Fabiana avalia que o trabalho em rede de cooperação é um caminho sem volta quando o objetivo dos envolvidos é obter um produto de qualidade. De acordo com a bióloga, mesmo diversificado, o grupo mostrou articulação com pessoas que não se conheciam, passando a se conectar nos encontros mensais dos últimos três anos em torno da IP.

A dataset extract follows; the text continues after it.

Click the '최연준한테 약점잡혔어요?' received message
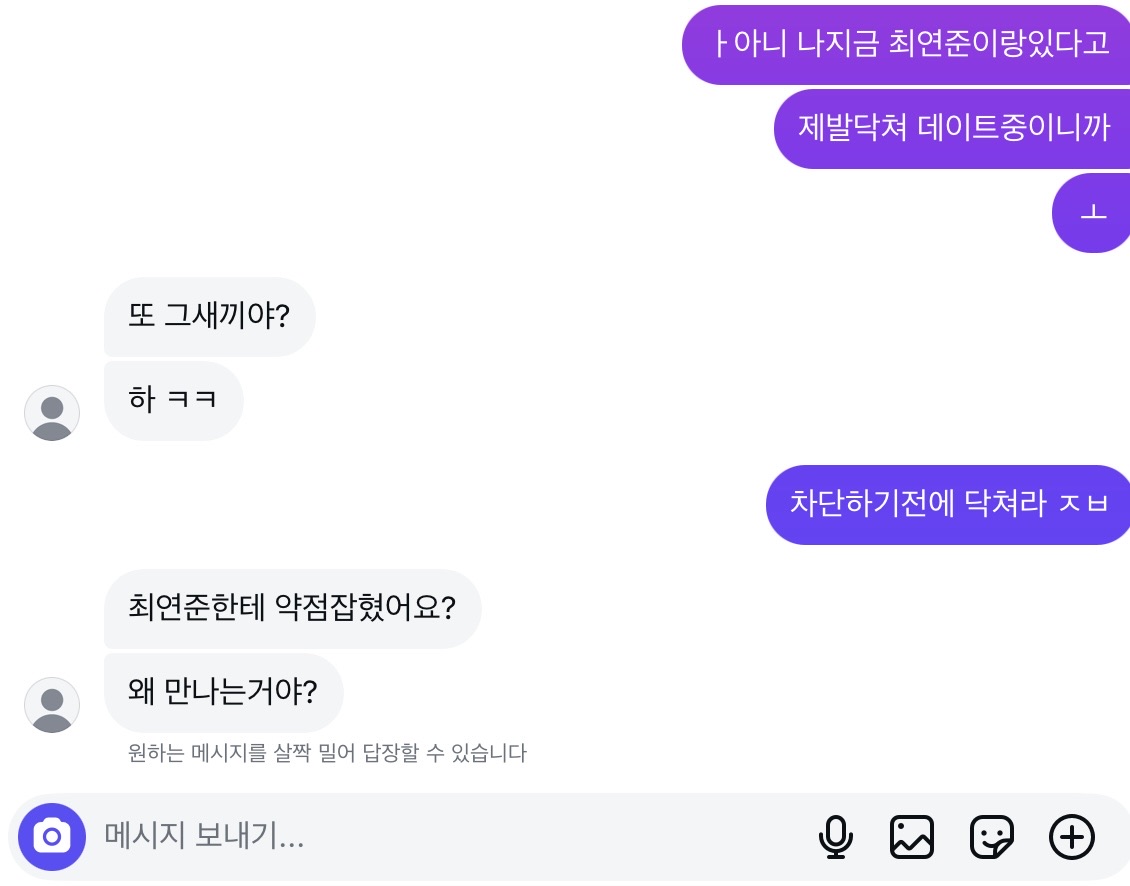 (x=292, y=609)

“É fundamental ter diversas visões, é uma soma, um trabalho de várias mãos. E a cooperativa tem um pouco desta visão de juntar interesses em prol do objetivo final, que é um produto de qualidade”.

Profissionalização

Para o diretor administrativo da Coopbac, Erasmo Negris, a educação, a formação e a informação são um princípio fundamental contido no ordenamento do cooperativismo, também seguido à risca pela cooperativa. A formação da equipe faz parte do planejamento estratégico, assim como levar informação de forma clara à sociedade.

“No meio em que a Coopbac está inserida, temos que ter a preocupação sempre de levar informação correta para que chegue sem nenhum ruído aos interessados, principalmente cooperados e público em geral”, afirma.

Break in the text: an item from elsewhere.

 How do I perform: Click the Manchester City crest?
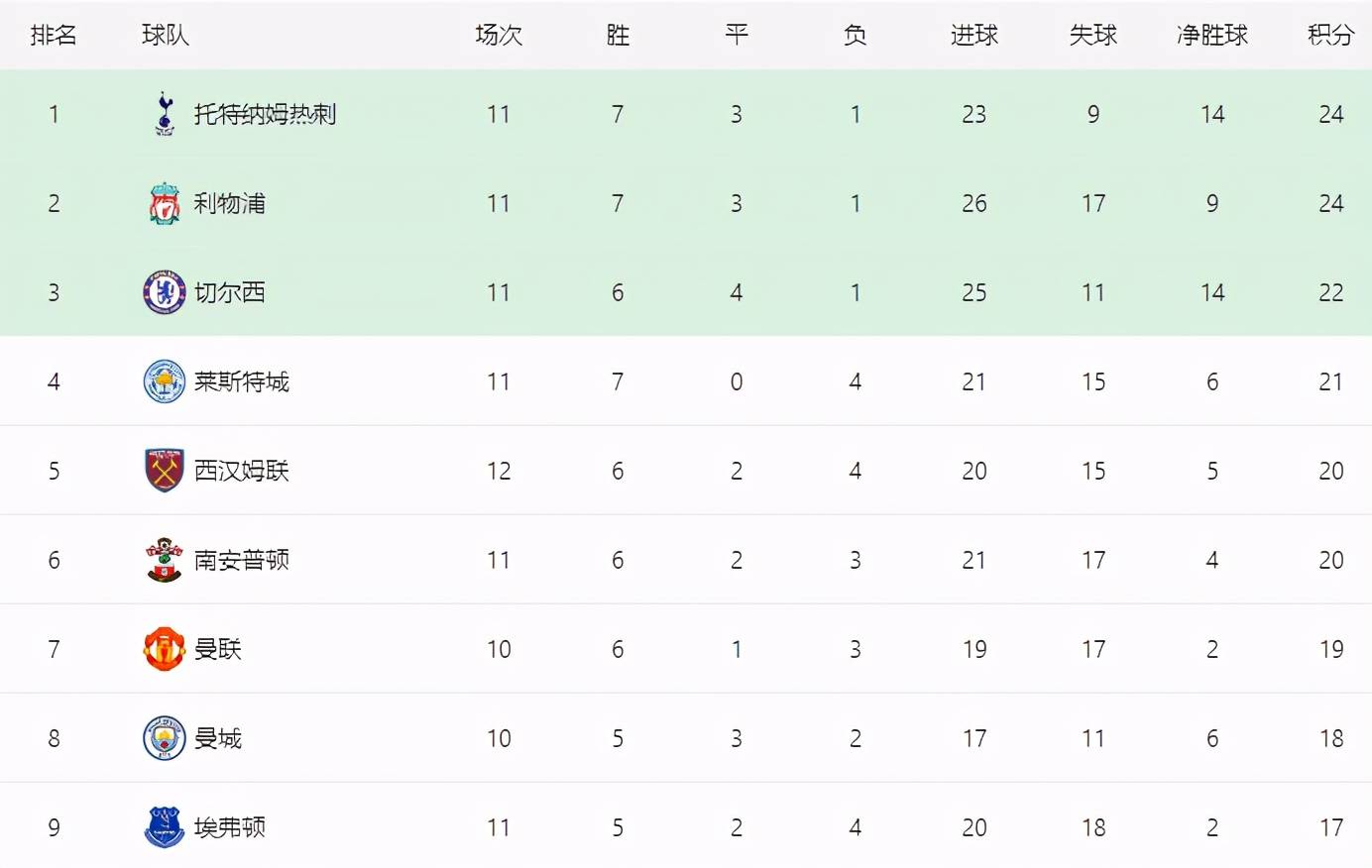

Por ser uma cadeia produtiva com muita demanda por informações, o projeto da Indicação Geográfica da Pimenta Rosa não fica de fora da aplicação do 7º princípio cooperativista até como base para a profissionalização de todos os elos envolvidos.

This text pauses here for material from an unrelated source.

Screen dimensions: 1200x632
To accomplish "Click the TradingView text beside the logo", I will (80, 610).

De acordo com Negris, embora seja uma atividade ainda com grande percentual atuante no extrativismo, atualmente a pimenta rosa vem se transformando em relevante cultura agrícola, o que implica em aprofundar os estudos sobre a especiaria e fortalecer associações e cooperativas.

Tanto que, no último 17 de setembro, numa agenda conjunta da Coopbac com outras instituições e o Ministério da Agricultura, a cooperativa pleiteou, juntamente ao superintendente do órgão no Espírito Santo, Aureliano Costa, o zoneamento da pimenta rosa capixaba. O objetivo é garantir uma tratativa diferenciada da atividade como cultura agrícola e, com isso, possibilitar a captação de recursos das linhas Pronaf, Pronamp ou outros meios de financiamento específicos.

Ainda segundo Erasmo Negris, outro ponto importante dessa caminhada é a inclusão do Estado no “AgroNordeste”, plano de ação lançado em 2019 pelo Mapa para impulsionar o desenvolvimento econômico, social e sustentável do meio rural da região e que tem como parceiro o Banco do Nordeste. Dentre as vantagens do plano, está o acesso do produtor a mais informações e a junção de várias instituições, incluindo a Coopbac.

“Será um divisor de águas. Várias instituições de forma conjunta e interligadas estarão atuando firmemente nesse cenário para fazer o produtor, seja extrativista ou de cultivo domesticado, ter canal de comercialização garantido, gerando emprego e renda e aumentando a sua dignidade”, conclui o diretor administrativo da cooperativa.